Subsequently, the fitted model was internally validated on the ‘validation’ data and evaluated for the quality of predictions using: (a) error metrics (root mean squared error – RMSE; root mean square percentage error – RMSPE; mean absolute error – MAE; and mean absolute percentage error – MAPE) for the predicted values, and (b) the number of instances for which true values were outside the prediction interval. A summary of the different error metrics used is provided in Supplementary Note 2.

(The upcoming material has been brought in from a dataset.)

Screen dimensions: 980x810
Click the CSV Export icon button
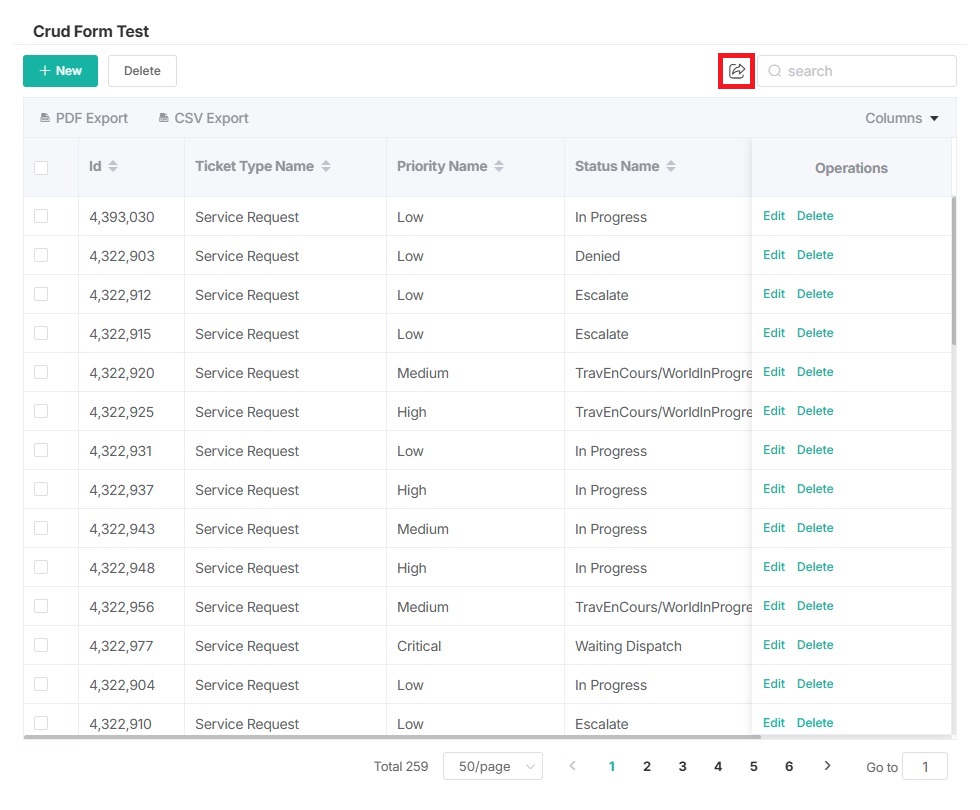pos(164,118)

Validation of prediction equations
The fitted model was externally validated on the test data and evaluated for quality of predictions using the same error metrics as above. Additionally, systematic error in predictions were explored (on test data with observed and predicted values) using Bland-Altman plots.
Sensitivity analysis
First, model misspecification was assessed by repeating the analysis with models fitted (a) using quadratic term for age, (b) using natural cubic splines for age, and (c) using natural cubic splines for all predictors. Natural splines are a family of piecewise cubic polynomials and were fitted with four degrees of freedom. These models were then compared using error metrics and the conditional Akaike Information Criterion [26]. Second, prediction error was assessed against the logarithmic transformation of the outcome variables for the four model specifications due to observed right skew in the outcome variables. Third, prediction error was assessed after substituting WFL as a predictor with (a) BMI (kg/m2) and (b) ponderal index (kg/m3) for the linear spline model. All analyses were executed using R 3.6.1 using lme4 (v1.1-23), merTools (v0.5.2) and cAIC4 (v1.0) packages.